# Decart's world model is real — and narrow on purpose

> Decart's Oasis 3 (10 June 2026) is a real-time driving world model via API — focused, not universal.

*It dropped the sci-fi 'simulate anything' pitch for something that might actually sell.*

By The InsidersFeed Desk · InsidersFeed
Canonical: https://insidersfeed.com/news/decart-oasis-3-narrow-on-purpose

> **Key:** **The take:** the impressive thing about Oasis 3 isn't that it's flashier — it's that Decart got *less* ambitious in the right way. The old Oasis was a 'simulate any world' demo. This is a driving simulator with an actual customer. That's progress, not a downgrade.

Launched 10 June: a world model that generates photorealistic, promptable driving scenes in real time, multi-camera, via API at ~$0.02/sec. Target buyer: AV teams who need to rehearse rare, dangerous scenarios at scale. CEO Dean Leitersdorf wants developers to build on it like the early OpenAI ecosystem — platform ambition under a focused product.

## The caveat that actually counts

Outlets that tried it flagged real-world flaws. Normally 'demo has rough edges' is forgivable. Here it's the whole ballgame: if you're training a self-driving car against a simulation, the *gaps* between sim and reality are precisely where cars crash. A world model that's 95% photorealistic can teach a 5% wrong lesson, and you find out on a real road.
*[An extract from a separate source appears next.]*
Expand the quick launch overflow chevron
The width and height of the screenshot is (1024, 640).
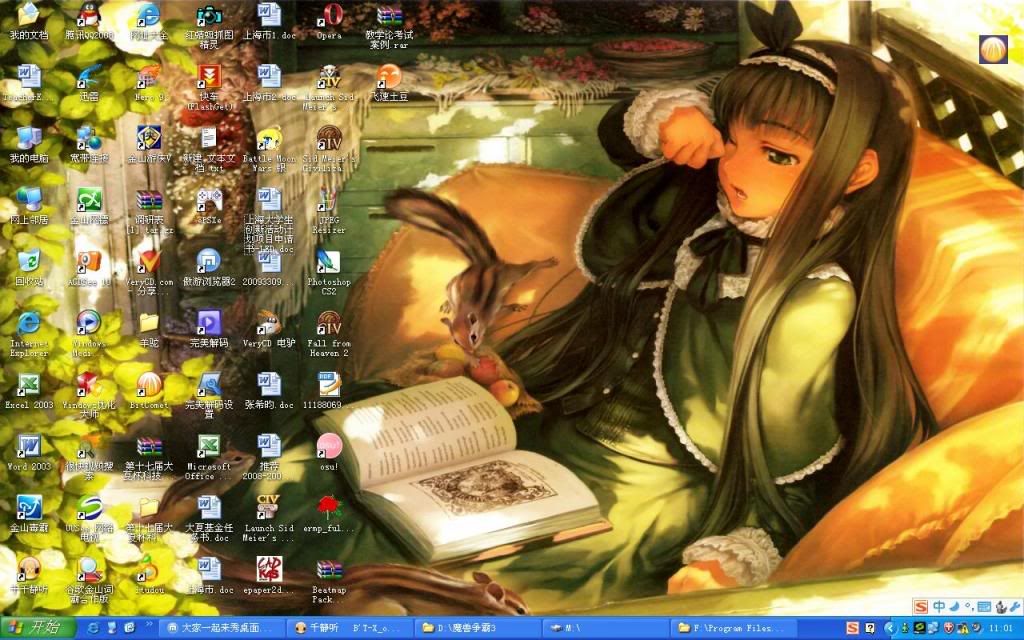tap(148, 627)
> **Note:** **Credit:** Decart shipped via API on day one (developers can actually use it), raised ~$300m at ~$4bn with Toyota and Nvidia in, and picked a domain where simulation already has a real budget. This isn't vapourware — it's an early product in a hard category.
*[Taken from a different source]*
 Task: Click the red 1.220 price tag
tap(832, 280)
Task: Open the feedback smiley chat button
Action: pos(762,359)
So: genuinely interesting, appropriately scoped, and don't let 'photorealistic' do too much work. The bet that pays off isn't the pretty driving clip — it's whether developers build enough on top that Decart becomes the layer everyone else's physical-AI uses. Long road. Real start.

## FAQ

### Is Oasis 3 good enough to train self-driving cars?
It's a real, usable tool for generating rare driving scenarios at scale — but testers flagged real-world flaws, and sim-to-reality gaps are exactly where AV training is risky. It's best seen as a powerful complement to real-world testing, not a replacement.

### Why did Decart narrow Oasis to driving?
Its earlier versions were open-ended 'explore any world' demos. Focusing on driving trades breadth for domain-specific accuracy and, crucially, gives it a paying customer base (AV companies) — a more commercial, more defensible bet.